386 F. Supp. 3d 1000
N.D. Iowa2019Background
- ChemSol owned a drying facility in Sibley, Iowa, and transferred the facility to IDP in April 2017; both companies share executive personnel and business ties. IDP operates spray-dryers that produced strong, widely reported odors beginning in 2012.
- Sibley adopted and amended a nuisance/odor municipal ordinance (2013, 2015, 2016), ultimately defining nuisances as "unreasonably offensive" odors and increasing civil fines. The 2016 amendment aligned the ordinance with Iowa nuisance law and provided abatement procedures including notice and hearings.
- From 2016–2018 IDP received multiple municipal odor citations and an abatement order after a March 2016 hearing; the City required escrow funds for an independent engineer and retained jurisdiction. IDP did not install the proposed wet scrubbers.
- Plaintiffs sued under 42 U.S.C. § 1983 and Iowa law asserting: (1) facial and as-applied due process/vagueness challenges to the ordinance; (2) inverse condemnation (taking); and (3) tortious interference with expected business advantage.

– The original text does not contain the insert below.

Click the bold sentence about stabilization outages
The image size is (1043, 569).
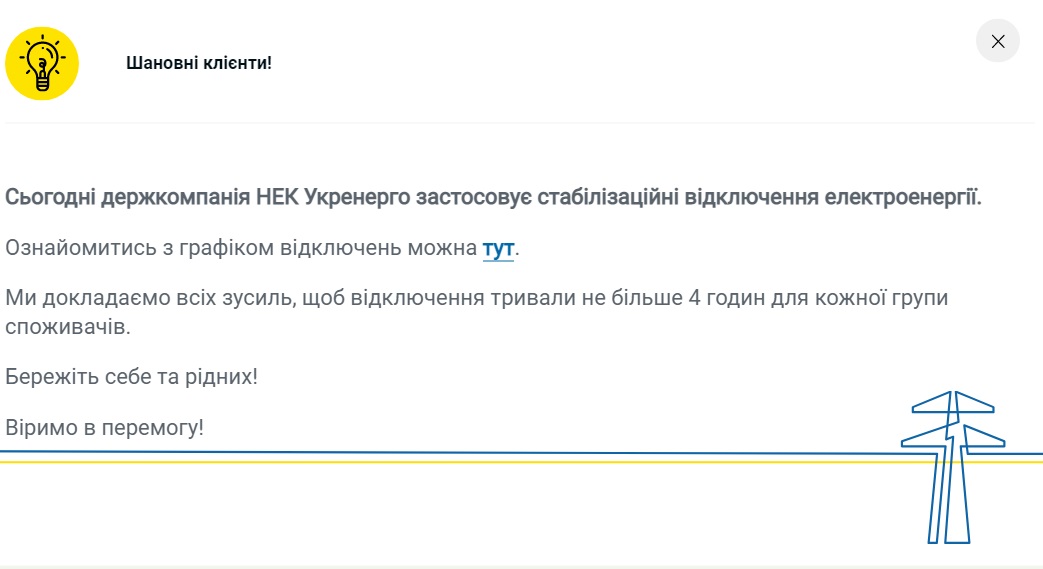pyautogui.click(x=493, y=198)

Defendant moved for summary judgment.
- The court found mixed factual record on pre-operational notice to the city, no evidence of a clear promise by Sibley to permit operations, and that plaintiffs failed to contest or appeal many citations in state proceedings.
Issues
| Issue | Plaintiff's Argument | Defendant's Argument | Held |
|---|---|---|---|
| Facial vagueness of odor ordinance | Ordinance is vague ("offensive"/"unreasonably offensive") and lacks objective standards (frequency, duration, intensity) | Ordinance tracks traditional public-nuisance law and Iowa statute; qualified language gives adequate notice | Ordinance not facially vague; summary judgment for Sibley |
| As-applied vagueness / arbitrary enforcement | City selectively enforced ordinance against IDP, increased fines to pressure them, sometimes cited when plant not operating; estoppel from prior representations | Enforcement targeted true nuisance within city limits; other odor sources were outside jurisdiction; no clear promise by city to allow operations; investigatory discretion justified | No as-applied violation; Rooker–Feldman bars challenges to prior state judgments; summary judgment for Sibley |
| Federal inverse condemnation (regulatory taking) | Enforcement and abatement effectively deprived IDP of use/values of property requiring compensation | Abatement is an exercise of police power against public nuisances and not a compensable taking under federal law | Federal takings claim fails; summary judgment for Sibley |
| Iowa inverse condemnation / tortious interference | State takings and tortious interference: city actions destroyed sale opportunities and caused lost profits | Under Iowa law property owner has no right to maintain a public nuisance; municipal enactment/enforcement are discretionary and immune; no evidence of improper purpose or specific third-party communications | State takings and tortious interference claims dismissed; summary judgment for Sibley |
Key Cases Cited
- Celotex Corp. v. Catrett, 477 U.S. 317 (summary judgment burden and standard)
- Anderson v. Liberty Lobby, Inc., 477 U.S. 242 (materiality and reasonable jury standard)
- Matsushita Electric Industrial Co. v. Zenith Radio Corp., 475 U.S. 574 (summary judgment and metaphysical doubt)
- Lujan v. Defenders of Wildlife, 504 U.S. 555 (standing requirements)
- Washington v. Glucksberg, 521 U.S. 702 (facial challenge standard)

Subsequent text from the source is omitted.